Nearly 75 percent of today’s work force is either planning to change jobs or is willing to talk if the right opportunity presents itself. Technology has dramatically changed the job search process. Anyone with access to the Internet can search job openings and apply for jobs with the touch of a button. Browsing jobs is like window shopping at the mall, except it usually takes place on the clock during the workday. Even people who are not looking for a new job like to check out the job boards to see what is new. Job boards help people feel connected to changes within their community and provide a sense of security by reassuring people that jobs are available just in case they find themselves suddenly unemployed. Employee loyalty is at an all-time low as a result of years of business downsizing, right-sizing and restructuring to meet an ever-changing business climate.

So how does an employer hold onto top performers? When talented and knowledgeable employees are the primary source of competitive advantage for businesses, it is important to closely monitor and understand the reasons behind employee turnover. When asked why they are leaving, most employees will reply that they have found a position with “more money” or “a better opportunity.” These are the answers employees commonly give to their managers to avoid creating conflict or burning bridges as they walk out the door. Unfortunately, these explanations do not accurately reflect the real reasons people quit their jobs. Well-intentioned but misinformed employers are left feeling frustrated because they are unable or unwilling to compete in a wage war. Nor should business leaders offer a salary increase to entice an employee to stay. Since money is rarely the key reason behind resignations, counter offers to encourage departing employees to stay are generally ineffective. Furthermore, this practice can backfire, as employees will come to realize they simply need to resign in order to receive an offer of increased salary. Other employers may choose to increase salaries or improve financial incentives, but don’t experience any substantial change in their turnover problems.
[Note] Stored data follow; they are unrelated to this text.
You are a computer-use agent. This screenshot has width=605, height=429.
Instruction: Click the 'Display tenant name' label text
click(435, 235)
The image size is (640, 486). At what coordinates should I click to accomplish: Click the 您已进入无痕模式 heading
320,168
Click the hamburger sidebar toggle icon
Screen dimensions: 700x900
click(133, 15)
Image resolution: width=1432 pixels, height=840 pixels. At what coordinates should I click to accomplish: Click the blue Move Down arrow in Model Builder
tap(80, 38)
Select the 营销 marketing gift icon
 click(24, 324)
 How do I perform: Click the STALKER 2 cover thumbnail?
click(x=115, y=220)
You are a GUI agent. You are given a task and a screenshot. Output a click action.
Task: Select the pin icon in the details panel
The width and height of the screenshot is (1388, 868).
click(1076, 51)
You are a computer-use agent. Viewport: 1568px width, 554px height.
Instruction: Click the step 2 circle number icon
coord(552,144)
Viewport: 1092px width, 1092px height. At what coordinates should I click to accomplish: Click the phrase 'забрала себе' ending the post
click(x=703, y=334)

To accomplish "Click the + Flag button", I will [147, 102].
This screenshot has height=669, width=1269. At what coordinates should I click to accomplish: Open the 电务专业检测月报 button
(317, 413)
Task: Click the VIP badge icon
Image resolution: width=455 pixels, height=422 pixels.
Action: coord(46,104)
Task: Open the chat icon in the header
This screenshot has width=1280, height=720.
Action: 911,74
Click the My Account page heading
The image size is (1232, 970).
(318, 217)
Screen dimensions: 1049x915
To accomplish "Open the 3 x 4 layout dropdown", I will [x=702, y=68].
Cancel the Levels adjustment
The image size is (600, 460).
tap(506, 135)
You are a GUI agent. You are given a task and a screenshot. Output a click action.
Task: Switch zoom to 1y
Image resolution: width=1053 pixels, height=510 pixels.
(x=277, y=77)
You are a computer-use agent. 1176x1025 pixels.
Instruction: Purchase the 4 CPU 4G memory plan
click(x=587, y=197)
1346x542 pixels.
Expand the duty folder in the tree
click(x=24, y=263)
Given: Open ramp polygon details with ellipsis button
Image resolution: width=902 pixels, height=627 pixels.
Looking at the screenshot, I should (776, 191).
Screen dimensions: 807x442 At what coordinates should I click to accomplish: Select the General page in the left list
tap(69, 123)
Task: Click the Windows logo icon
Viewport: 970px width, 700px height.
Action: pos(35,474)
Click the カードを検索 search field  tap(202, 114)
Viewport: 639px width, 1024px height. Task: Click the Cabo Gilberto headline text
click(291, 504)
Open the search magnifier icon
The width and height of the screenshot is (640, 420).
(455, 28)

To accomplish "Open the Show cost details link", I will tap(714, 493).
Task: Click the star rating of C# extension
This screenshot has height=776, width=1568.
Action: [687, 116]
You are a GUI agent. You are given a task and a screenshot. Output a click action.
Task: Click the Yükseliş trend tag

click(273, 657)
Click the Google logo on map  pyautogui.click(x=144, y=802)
A study of 20,000 workers conducted by the Saratoga Institute found that just 12 percent of employees actually quit for more money. In most cases, people resign as a result of the cumulative effect of several disappointing events. These events build upon each other until the employee reaches a breaking point and decides to look for another job. The subsequent job search may result in finding a position offering more money, but understand that money was not the primary reason for initiating the job search. It’s the proverbial iceberg model, where the smaller, more visible part of the iceberg represents financial gain and the larger part under water represents the many other reasons or combinations of reasons that cause employees to leave their jobs.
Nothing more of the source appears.